One of the largest cost drivers is the backing plate. Today they are mostly made of passivated stainless steel. Cost and Productivity is an issue.

Embodiments provide polymer backing plates. In some embodiments, the polymer backing plates include a plurality of mounting locations for segments defined by a textured surface that promotes adhesion of the segments to the backing plates. In some embodiments, the backing plates can be manufactured by an additive manufacturing process such as, but not limited to, 3D printing and the like. In some embodiments, the backing plates can be manufactured by injection molding.

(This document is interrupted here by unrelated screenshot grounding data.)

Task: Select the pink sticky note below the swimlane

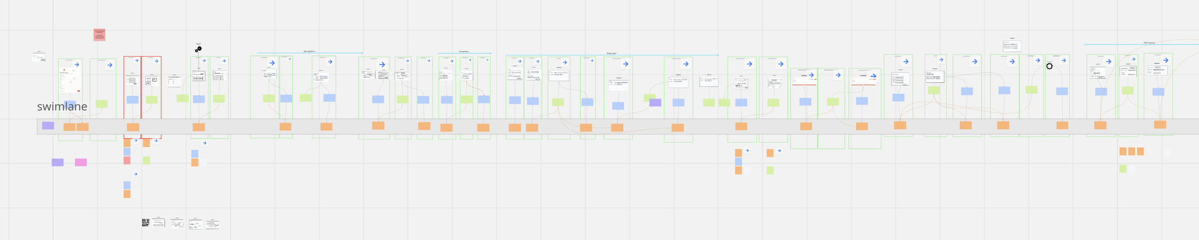Action: [81, 162]
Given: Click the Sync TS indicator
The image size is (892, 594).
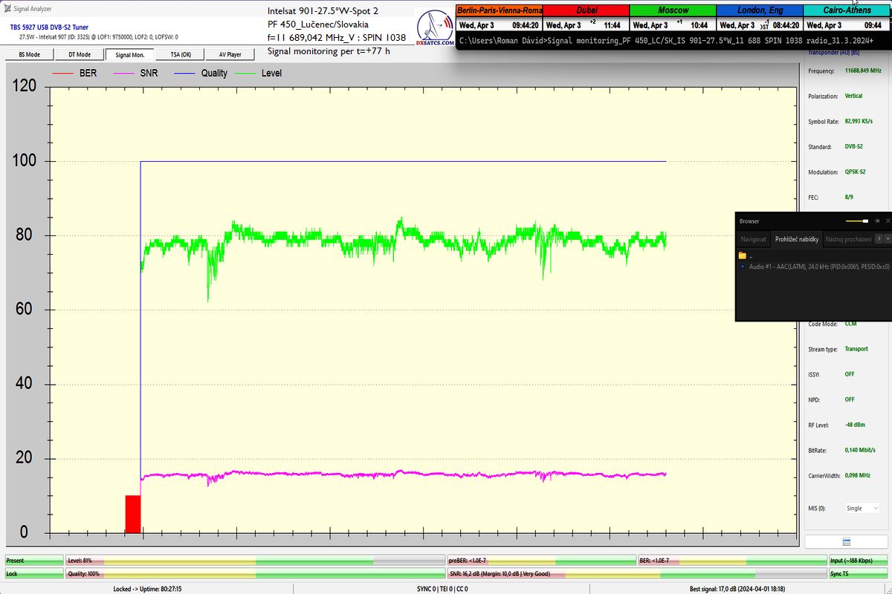Looking at the screenshot, I should tap(858, 573).
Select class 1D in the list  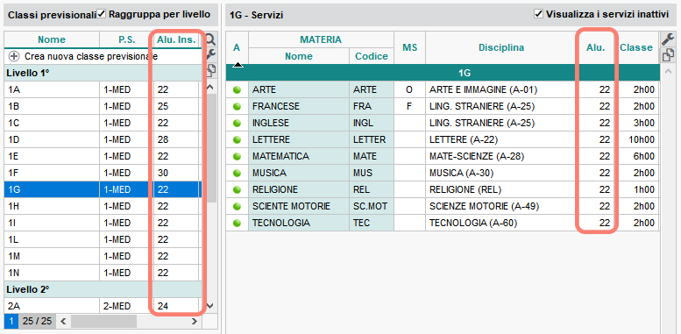103,140
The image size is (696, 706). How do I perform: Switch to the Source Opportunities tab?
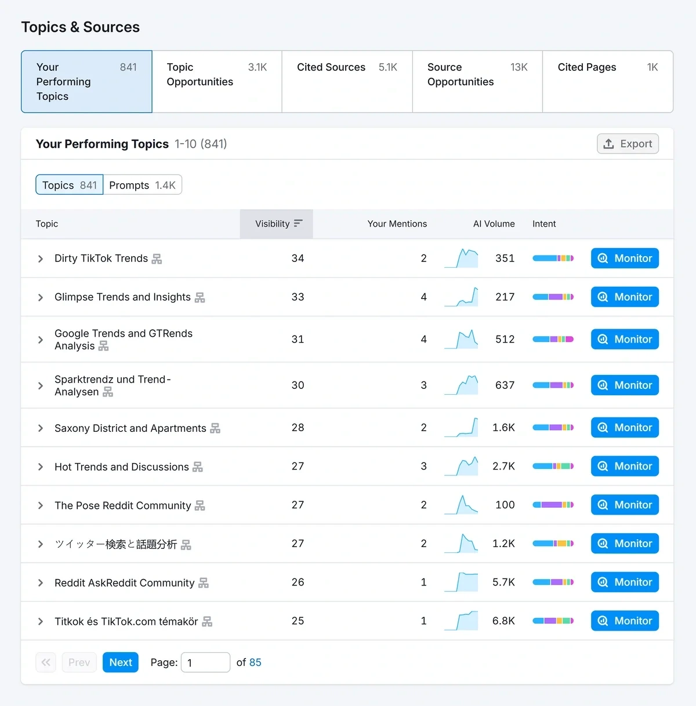tap(477, 81)
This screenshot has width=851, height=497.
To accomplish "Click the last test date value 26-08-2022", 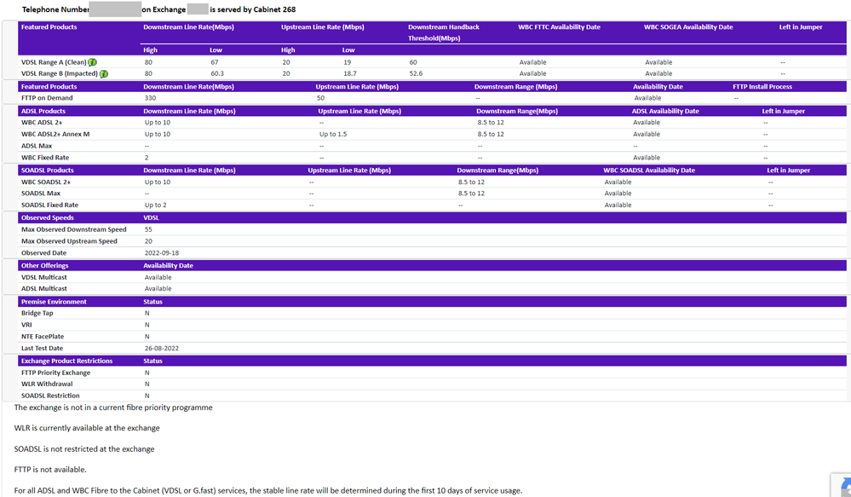I will [164, 349].
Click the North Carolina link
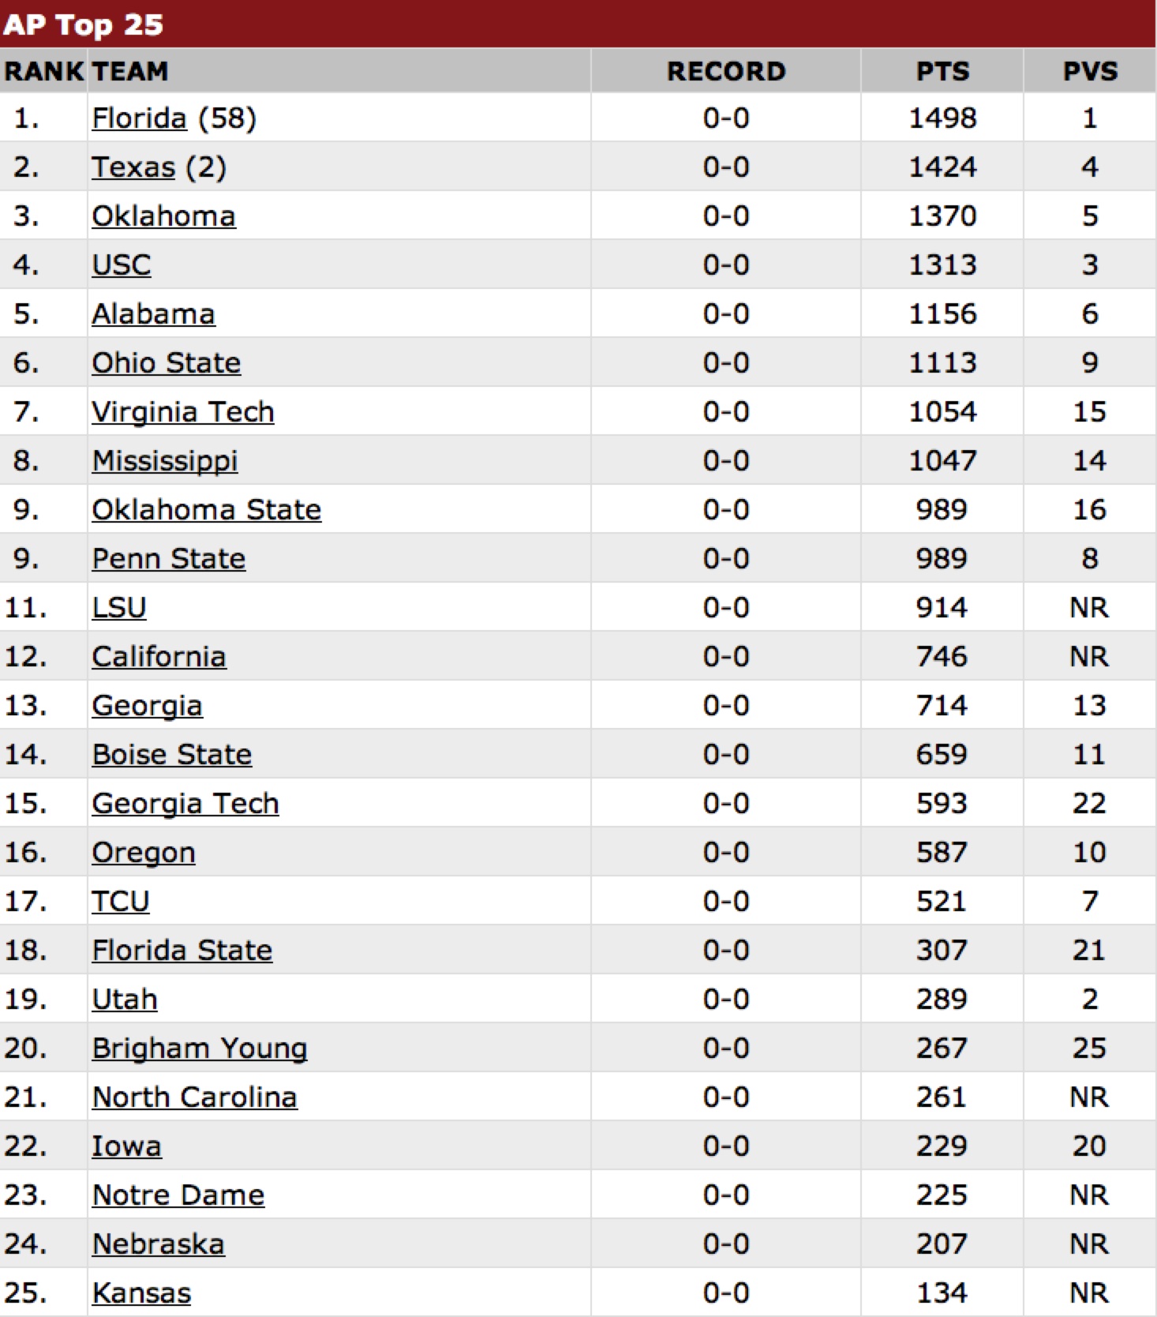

In some embodiments, the polymer backing plates include at least one polymer and at least one additive. In some embodiments, the at least one polymer includes any polymer suitable for additive manufacturing. For example, the at least one polymer may include or may be derived from any polymer material useful for additive manufacturing (e.g., a 3D-printable polymer material). As used herein, a polymer material may include any type of polymeric material, including, for example and without limitation, a monomer(s), an oligomer(s), a polymer(s), or any combination thereof. In some embodiments, the at least one polymer includes a thermoplastic polymer. In some embodiments, the at least one polymer includes at least one of acrylonitrile butadiene styrene (ABS); polycarbonate; polyester; nylon (PA6, PA66, etc.); polyvinyl chloride (PVC); polypropylene (PP); polyethylene terephthalate (PET); polyether ether ketone (PEEK); polyether ketone (PEK); polytetrafluoroethylene (PTFE); or any combination thereof. In some embodiments, the at least one polymer may include a thermoset polymer, optionally in combination with at least one thermoplastic polymer.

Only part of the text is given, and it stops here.